(PROBLEM TO WORK ON)
This exercise asks for an exact transcription of every entry.

(MATERIAL SHOWN)
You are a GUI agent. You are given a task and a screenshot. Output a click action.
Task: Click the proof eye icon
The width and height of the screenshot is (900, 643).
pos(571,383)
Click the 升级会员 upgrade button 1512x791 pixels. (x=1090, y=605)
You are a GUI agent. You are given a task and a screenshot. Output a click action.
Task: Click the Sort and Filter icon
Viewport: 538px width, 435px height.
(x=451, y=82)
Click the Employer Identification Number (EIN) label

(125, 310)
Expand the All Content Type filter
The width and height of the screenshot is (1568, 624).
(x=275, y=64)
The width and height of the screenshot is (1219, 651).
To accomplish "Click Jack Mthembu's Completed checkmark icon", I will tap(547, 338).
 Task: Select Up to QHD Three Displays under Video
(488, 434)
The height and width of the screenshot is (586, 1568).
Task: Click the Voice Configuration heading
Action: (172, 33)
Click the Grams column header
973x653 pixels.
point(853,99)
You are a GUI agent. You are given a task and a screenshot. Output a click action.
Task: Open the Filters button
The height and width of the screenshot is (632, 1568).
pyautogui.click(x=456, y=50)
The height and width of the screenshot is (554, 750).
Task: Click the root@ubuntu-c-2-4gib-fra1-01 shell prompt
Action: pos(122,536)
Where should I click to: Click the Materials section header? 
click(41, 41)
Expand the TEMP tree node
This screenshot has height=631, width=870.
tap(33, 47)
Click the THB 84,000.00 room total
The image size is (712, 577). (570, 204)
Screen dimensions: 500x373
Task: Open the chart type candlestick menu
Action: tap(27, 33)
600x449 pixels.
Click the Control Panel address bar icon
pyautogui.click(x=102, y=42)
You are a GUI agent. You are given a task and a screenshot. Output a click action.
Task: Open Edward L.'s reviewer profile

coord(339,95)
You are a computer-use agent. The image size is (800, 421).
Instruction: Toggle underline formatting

(RESULT OF THE EXERCISE)
You are a GUI agent. You are given a task and a screenshot. Output a click action.
Task: Click the proof eye icon
The width and height of the screenshot is (900, 643).
pos(571,383)
Click the 升级会员 upgrade button 1512x791 pixels. (x=1090, y=605)
You are a GUI agent. You are given a task and a screenshot. Output a click action.
Task: Click the Sort and Filter icon
Viewport: 538px width, 435px height.
(x=451, y=82)
Click the Employer Identification Number (EIN) label

(125, 310)
Expand the All Content Type filter
The width and height of the screenshot is (1568, 624).
(x=275, y=64)
The width and height of the screenshot is (1219, 651).
To accomplish "Click Jack Mthembu's Completed checkmark icon", I will tap(547, 338).
 Task: Select Up to QHD Three Displays under Video
(488, 434)
The height and width of the screenshot is (586, 1568).
Task: Click the Voice Configuration heading
Action: (172, 33)
Click the Grams column header
973x653 pixels.
point(853,99)
You are a GUI agent. You are given a task and a screenshot. Output a click action.
Task: Open the Filters button
The height and width of the screenshot is (632, 1568).
pyautogui.click(x=456, y=50)
The height and width of the screenshot is (554, 750).
Task: Click the root@ubuntu-c-2-4gib-fra1-01 shell prompt
Action: pos(122,536)
Where should I click to: Click the Materials section header? 
click(41, 41)
Expand the TEMP tree node
This screenshot has height=631, width=870.
tap(33, 47)
Click the THB 84,000.00 room total
The image size is (712, 577). (570, 204)
Screen dimensions: 500x373
Task: Open the chart type candlestick menu
Action: tap(27, 33)
600x449 pixels.
Click the Control Panel address bar icon
pyautogui.click(x=102, y=42)
You are a GUI agent. You are given a task and a screenshot. Output a click action.
Task: Open Edward L.'s reviewer profile

coord(339,95)
You are a computer-use agent. The image size is (800, 421).
Instruction: Toggle underline formatting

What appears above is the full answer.